一方、ずれが大きく治りにくいと考えられる場合は、人工股関節になります。大腿骨の上端についている丸い部分=先ほどの左手のグーの部分を切除して、人工の骨に置き換える手術となります。
一方、股関節の外での骨折の手術ですが、こちらは、股関節の中の骨折よりも治りやすいため、 骨折部分をプレートや太いねじなどを使って固定する方法が取られます。
こうした手術のあとは、骨折する前よりも歩行能力=歩く能力が落ちることが多いのですが、適切なリハビリを行うことで、骨折する前の状態に近づけることができます。リハビリは手術翌日から始める事が多いですが、早い場合は当日からリハビリを始めるケースも。最初は、ベッドに寝た状態で脚を動かすことから始め、手術の翌日からはベッドから車いすに乗り移る訓練をして、徐々に立ったり歩いたりする訓練を行っていきます。
★術後について
手術後の痛みから体を動かすことを拒む方もいますが、1日寝たきりでいるだけでも筋肉が1%から3%低下するとされているので、できるだけリハビリを早く行う必要があります。
もちろん、リハビリでは痛みが起きないように、医師のみならずチーム医療で対応します。またリハビリを行うとともに、骨折を引き起こさないために骨粗しょう症に対する予防も行う。

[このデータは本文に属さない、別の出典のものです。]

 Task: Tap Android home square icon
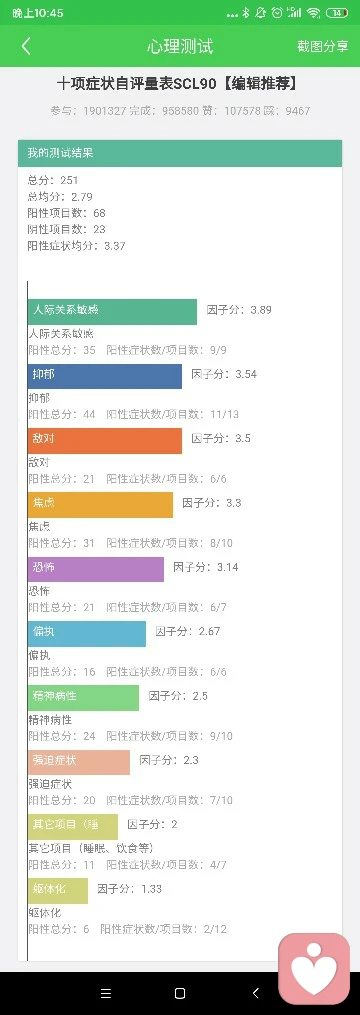coord(180,994)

その1つが骨粗しょう症の治療薬を使う方法です。現在、骨粗しょう症に対する治療薬が次々に登場し、個々の患者さんの症状や病気の進行度に応じて、選択肢が増えてきました。最近では、従来の治療薬よりも強力に骨密度の増加が期待できる薬なども出てきています。

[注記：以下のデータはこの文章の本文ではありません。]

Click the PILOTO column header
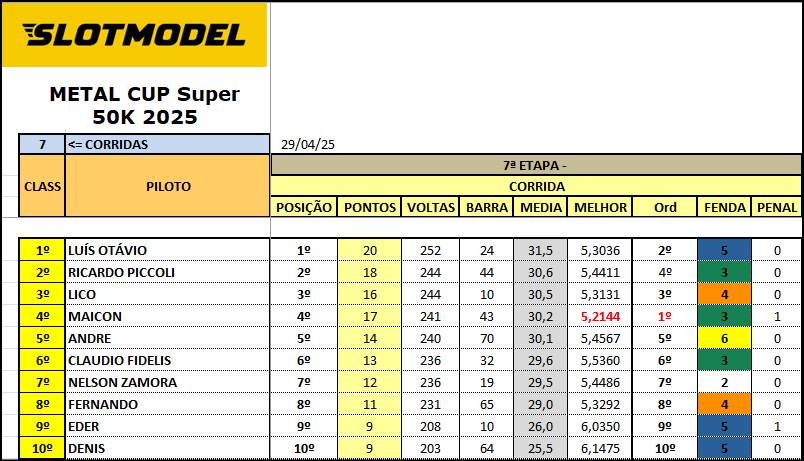The height and width of the screenshot is (461, 804). 168,186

こうした骨粗しょう症薬は、早いところでは手術と同時に使用することで、手術単独よりも歩行できるまでの期間が半分くらいに短縮しているのです。ただ、骨粗しょう症の薬は1年、2年、それ以上、といった息の長い治療で使い続けなければ効果を維持できません。せっかく薬物治療をはじめても、1年後には患者さんのおよそ5割が処方通りの服薬ができていないという報告があります。
痛みが消えた、なかなか骨密度が上がらないからと、自己判断で薬を中断しないようにする。また最近では、患者さんが継続しやすいように投与間隔や薬の形状に配慮した骨粗しょう症の薬も出てきています。
さらに骨折しないための予防として、まずは転倒することを防ぐことも重要です。家の中の段差をなくしたり、トイレやお風呂に手すりを付けると、体のバランスを崩しにくくなります。
また、お風呂おいすやトイレの便座の高さを高いものにすると、立ったり座ったりするときに転びにくくなります。そして、転倒予防の運動も、自分にあったものを指導してもらいましょう。